Raccontare è resistere

A cura di Rossana Maspero

venerdì 18/05/18 09:30
Librintasca ve.18.05.2018 Intervista integrale a Marco Balzano

La copertina di "Resto qui" per  Einaudi ci porta immediatamente sul luogo del racconto del romanzo di Marco Balzano: un campanile che emerge dalle acque del lago, un’immagine estraniante che dice di un paese sommerso e soppresso e una comunità cancellata dagli eventi che ha dovuto lasciare casa.

Siamo a Curon nel Sudtirolo, terra di confine e di lacerazioni identitarie incuneata tra Svizzera e Austria, dove anche la lingua materna è stata cancellata quando Mussolini ha messo al bando il tedesco.

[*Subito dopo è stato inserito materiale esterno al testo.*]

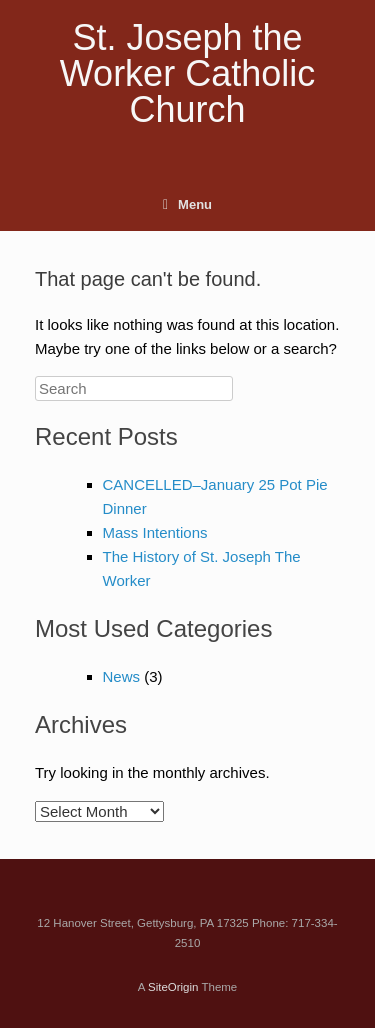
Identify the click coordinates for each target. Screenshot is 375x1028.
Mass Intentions (155, 532)
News (122, 676)
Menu (187, 204)
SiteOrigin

È a quel punto che testimoniare e raccontare diventa vitale resistenza.

La voce è quella di Trina, giovane madre e maestra doppiamente mutilata: sia nella sua identità comunitaria sia perché ha perso la figlia fuggita con gli zii senza lasciare tracce.

Da allora non ha mai smesso di raccontare e scrivere nella speranza e condizione che le parole trovino la loro strada. Gli anni passano: la guerra porta Trina in montagna al seguito del marito disertore, poi ad assistere impotente alla costruzione della diga che inonderà le case e le strade del paese.

Marco Balzano in “Resto qui” racconta attraverso la voce la di Trina, e una storia di resistenza che passa attraverso la narrazione.